Implementing Batch RPC Processing Using Asynchronous Executions#
Created On: Jul 28, 2020 | Last Updated: Jun 23, 2025 | Last Verified: Not Verified
Author: Shen Li
Note
 View and edit this tutorial in github.
 View and edit this tutorial in github.
Prerequisites:
This tutorial demonstrates how to build batch-processing RPC applications with the @rpc.functions.async_execution decorator, which helps to speed up training by reducing the number of blocked RPC threads and consolidating CUDA operations on the callee.
Note
This tutorial requires PyTorch v1.6.0 or above.
Basics#
Previous tutorials have shown the steps to build distributed training applications using torch.distributed.rpc, but they didn’t elaborate on what happens on the callee side when processing an RPC request. As of PyTorch v1.5, each RPC request will block one thread on the callee to execute the function in that request until that function returns. This works for many use cases, but there is one caveat. If the user function blocks on IO, e.g., with nested RPC invocation, or signaling, e.g., waiting for a different RPC request to unblock, the RPC thread on the callee will have to idle waiting until the IO finishes or the signaling event occurs. As a result, RPC callees are likely to use more threads than necessary. The cause of this problem is that RPC treats user functions as black boxes, and knows very little about what happens in the function. To allow user functions to yield and free RPC threads, more hints need to be provided to the RPC system.

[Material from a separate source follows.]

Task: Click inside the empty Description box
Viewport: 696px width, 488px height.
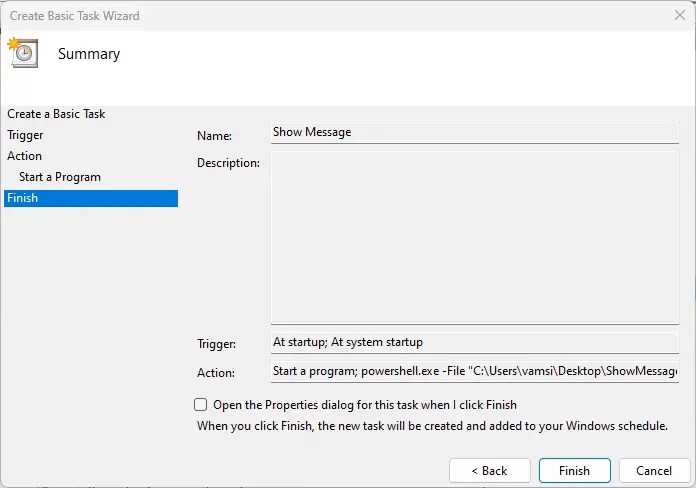Action: point(474,238)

Since v1.6.0, PyTorch addresses this problem by introducing two new concepts:
- A torch.futures.Future type that encapsulates an asynchronous execution, which also supports installing callback functions. 

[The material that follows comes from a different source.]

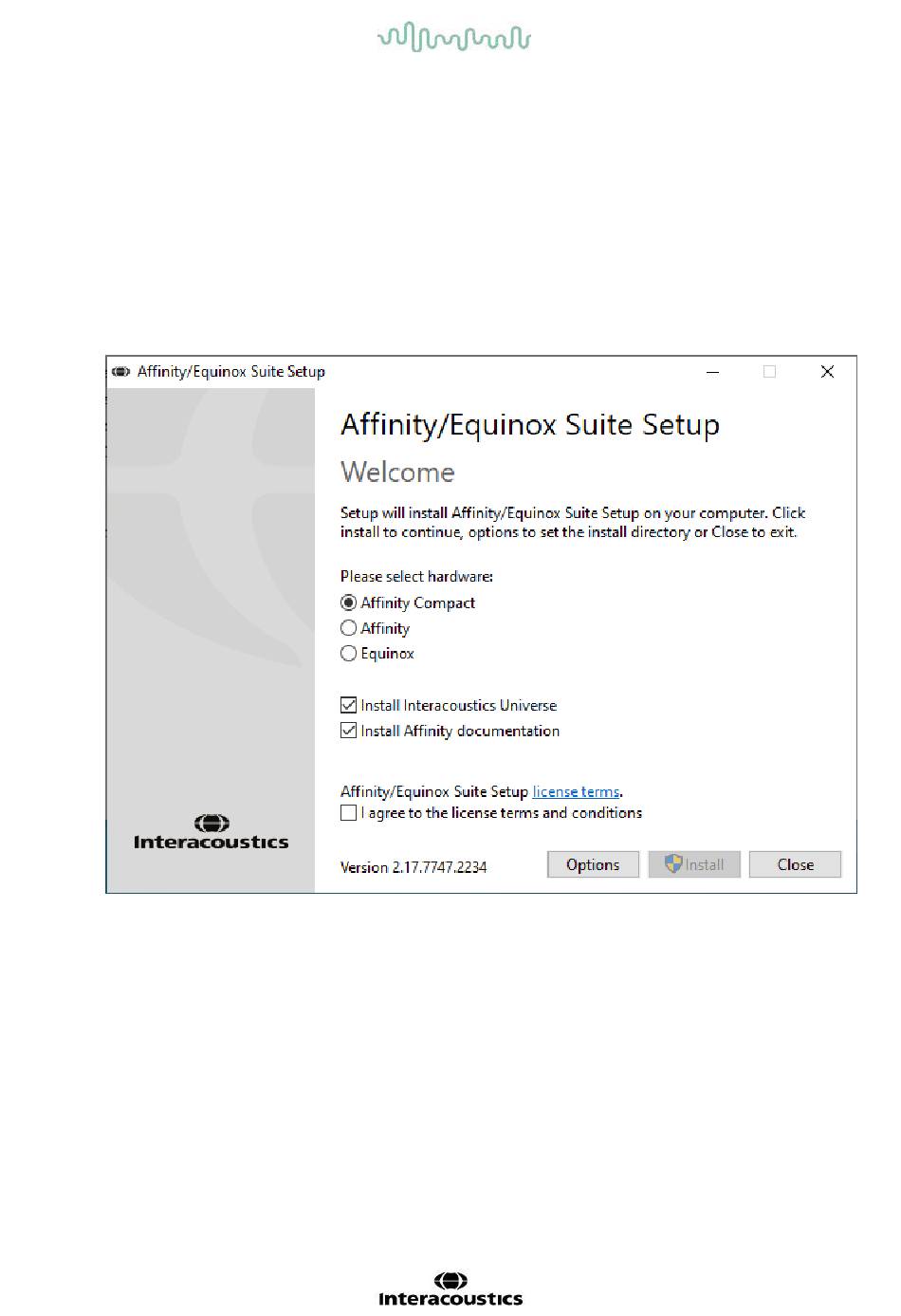Click the Install button
Viewport: 901px width, 1316px height.
(694, 864)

- An @rpc.functions.async_execution decorator that allows applications to tell the callee that the target function will return a future and can pause and yield multiple times during execution. 
With these two tools, the application code can break a user function into
multiple smaller functions, chain them together as callbacks on Future
objects, and return the Future that contains the final result. On the callee
side, when getting the Future object, it installs subsequent RPC response
preparation and communication as callbacks as well, which will be triggered
when the final result is ready. In this way, the callee no longer needs to block
one thread and wait until the final return value is ready. Please refer to the
API doc of
@rpc.functions.async_execution
for simple examples.
Besides reducing the number of idle threads on the callee, these tools also help to make batch RPC processing easier and faster. The following two sections of this tutorial demonstrate how to build distributed batch-updating parameter server and batch-processing reinforcement learning applications using the @rpc.functions.async_execution decorator.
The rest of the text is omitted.